From "Shimer College: the worst school in America?"

The author, Jon Ronson, visits the school, which turns out to be one of those "great books" programs:

The great books of the western tradition, not the professors, are the teachers: Da Vinci’s Notebooks and Aristotle’s Poetics and Homer’s Odyssey and de Beauvoir’s Ethics of Ambiguity and Kafka and Derrida and Nietzsche and Freud and Marx and Machiavelli and Shakespeare and the Bible.

Textbooks about the great books are forbidden. That would be too easy. It is primary sources only here. Students can concentrate on humanities, or natural sciences, they can take electives in feminist theories, or Auden, or Zen masters, but it’s all great books and nothing else. There are no lectures. Each class takes the form of Socratic dialogue between the students, guided by a professor if necessary.
How could that get rated the worst school?
Everyone here agrees that it’s unjust to reduce this strange, tiny, madly intellectual place to statistics. Isabella says that since 2008 they’ve lost between eight and 10 students per year, for various reasons like health, family, finances. One dropped out because they were offered a job as a professional musician. Even Ben Miller, the list’s compiler, seems remorseful that Shimer topped his list. ‘I think their story is at least partly due to small sample sizes,’ he emails. Then he reiterates this twice more in other emails to me.

49 comments:

David said...

Perhaps the worst colleges are the ones where the students graduate and have learned virtually nothing. Or where they have seemingly learned a lot, but have been filled with notions of knowledge and superiority which are largely spurious? There are some students at (and graduates of) supposedly elite colleges who have received very poor educations. $250k for a badge of ignorance is pretty bad.

campy said...

I bet they woulda beat the Badgers last night, at least.

madAsHell said...

Schools are defined by their students.

The only thing the schools define are the admission standards, and the tuition.....and perhaps the definition of rape-rape.

Ann Althouse said...

"I bet they woulda beat the Badgers last night, at least."

They never lose. They have no teams.

rhhardin said...

Reading Derrida without the aid of experts is a good idea.

The experts aren't interested eough in what he's saying, having their own programs.

On your own, you'll come across this or that very apt observation that everybody will miss.

That's the game in the thicket.

Ignorance is Bliss said...

Each class takes the form of Socratic dialogue between the students, guided by a professor if necessary. How could that get rated the worst school?

Pretty easily, if neither the professors nor the other students were providing any useful input during the Socratic dialogue. At that point, why pay the college for an education you can give yourself at any public library?

Ragin' Dave said...

Reading through the article, it sounds like the type of college I'd prefer to attend. Granted, I'm nowhere near Chicago, and too busy actually working to go to a brick-and-mortar school, but still.....

Just from a brief look, I'd rather spend money on Shimer than on BIG STATE U.

YoungHegelian said...

What's even weirder is that St.
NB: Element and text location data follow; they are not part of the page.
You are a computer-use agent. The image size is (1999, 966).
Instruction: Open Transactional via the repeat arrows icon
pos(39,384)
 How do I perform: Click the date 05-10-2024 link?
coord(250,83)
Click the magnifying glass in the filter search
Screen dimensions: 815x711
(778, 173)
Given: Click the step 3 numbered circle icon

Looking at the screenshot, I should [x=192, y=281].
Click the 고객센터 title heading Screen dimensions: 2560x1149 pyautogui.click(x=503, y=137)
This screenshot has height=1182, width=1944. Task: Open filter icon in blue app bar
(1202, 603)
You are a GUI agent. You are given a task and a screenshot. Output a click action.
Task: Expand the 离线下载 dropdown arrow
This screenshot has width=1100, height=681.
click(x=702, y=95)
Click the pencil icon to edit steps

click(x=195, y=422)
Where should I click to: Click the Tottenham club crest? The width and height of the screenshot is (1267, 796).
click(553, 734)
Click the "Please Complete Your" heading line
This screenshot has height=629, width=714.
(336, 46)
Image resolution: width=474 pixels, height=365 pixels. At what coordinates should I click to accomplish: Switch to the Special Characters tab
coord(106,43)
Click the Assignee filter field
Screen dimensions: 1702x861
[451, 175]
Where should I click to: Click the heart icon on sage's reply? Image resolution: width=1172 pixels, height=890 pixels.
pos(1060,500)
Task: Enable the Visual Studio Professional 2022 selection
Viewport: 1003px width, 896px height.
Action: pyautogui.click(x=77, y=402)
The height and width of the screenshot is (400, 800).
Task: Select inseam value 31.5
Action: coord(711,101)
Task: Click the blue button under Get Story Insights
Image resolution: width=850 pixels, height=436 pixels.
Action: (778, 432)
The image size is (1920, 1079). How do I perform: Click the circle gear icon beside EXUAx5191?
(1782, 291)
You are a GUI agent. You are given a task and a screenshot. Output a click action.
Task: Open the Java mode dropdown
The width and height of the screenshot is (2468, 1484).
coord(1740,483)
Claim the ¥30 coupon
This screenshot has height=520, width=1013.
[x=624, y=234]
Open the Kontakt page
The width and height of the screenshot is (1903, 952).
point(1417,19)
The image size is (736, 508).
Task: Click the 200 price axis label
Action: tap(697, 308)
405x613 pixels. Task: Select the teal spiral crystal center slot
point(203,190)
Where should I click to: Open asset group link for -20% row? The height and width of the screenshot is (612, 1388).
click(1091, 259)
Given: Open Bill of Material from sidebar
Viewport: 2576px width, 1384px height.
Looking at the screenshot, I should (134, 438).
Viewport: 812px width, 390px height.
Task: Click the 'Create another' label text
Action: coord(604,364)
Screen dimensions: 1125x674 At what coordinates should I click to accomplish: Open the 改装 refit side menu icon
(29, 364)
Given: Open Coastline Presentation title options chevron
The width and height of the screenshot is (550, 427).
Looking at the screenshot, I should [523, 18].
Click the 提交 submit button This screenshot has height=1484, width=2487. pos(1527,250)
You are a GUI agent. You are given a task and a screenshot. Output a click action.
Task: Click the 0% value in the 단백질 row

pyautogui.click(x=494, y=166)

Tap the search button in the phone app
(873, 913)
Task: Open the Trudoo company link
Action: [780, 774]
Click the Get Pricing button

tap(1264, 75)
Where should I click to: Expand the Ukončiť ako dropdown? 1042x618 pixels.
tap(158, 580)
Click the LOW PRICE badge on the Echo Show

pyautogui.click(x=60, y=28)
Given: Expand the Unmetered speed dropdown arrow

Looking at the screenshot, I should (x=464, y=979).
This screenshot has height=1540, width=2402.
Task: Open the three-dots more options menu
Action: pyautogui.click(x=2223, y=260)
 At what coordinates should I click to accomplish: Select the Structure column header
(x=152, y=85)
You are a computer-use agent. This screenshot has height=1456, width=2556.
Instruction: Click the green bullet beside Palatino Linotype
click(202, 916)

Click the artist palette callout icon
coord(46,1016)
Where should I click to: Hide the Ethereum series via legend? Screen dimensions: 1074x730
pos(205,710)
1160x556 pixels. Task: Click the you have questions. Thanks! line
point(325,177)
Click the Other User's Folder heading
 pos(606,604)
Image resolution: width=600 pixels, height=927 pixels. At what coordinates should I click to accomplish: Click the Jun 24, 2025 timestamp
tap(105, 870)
John's College (Annapolis & Santa Fe, from which Schimer copied its great books program, is now getting more & more praise in the media than I've ever seen before.

Then again, SJC isn't down to 74 students. I suspect that what has happened to Schimer is that SJC, Thomas Aquinas, & the various larger universities that offer great books "honor" programs within a fixed major (my niece at Baylor took such a program) are robbing the also-rans of students.

campy said...

"They never lose. They have no teams."

The only winning move is not to play.

Laslo Spatula said...

Wouldn't the data used to determine a 'worst college' include the number of student rapes? Seems like that would have an influence on the college experience...

I am Laslo.

Ann Althouse said...

"Pretty easily, if neither the professors nor the other students were providing any useful input during the Socratic dialogue."

I think you need to read Miller's explanation of how he came up with the ranking. Obviously, Miller didn't go to every classroom in every school. He relied on statistics. What is the relationship between your idea and the statistics Miller used?

Ann Althouse said...

In a great books program, they limit what they read to "primary sources" and students are forced, through the Socratic method to develop strong reading and interpretation skills.

By the same token, this blog post gives 2 readings, and I've asked some Socratic questions. Here's another: Is our discussion in the comments on a level above or below the discussion at the "worst" school in America?

William said...

The Socratic method works best when you have someone like Socrates interviewing someone like Plato. This doesn't sound like the kind of school that attracts a lot of Socrates and Platos. That said, the program sounds interesting, and the publicity is probably good for the school. A lot of students, misled by its reputation as the worst college in America, will probably enroll thinking that it's a big party school rather than the kind of place where they have to read books by Derrida.

Hagar said...

I think any college rankings are B.S. You have to go there to know, and that is of course impossible. You pays your money, and youse takes your chances.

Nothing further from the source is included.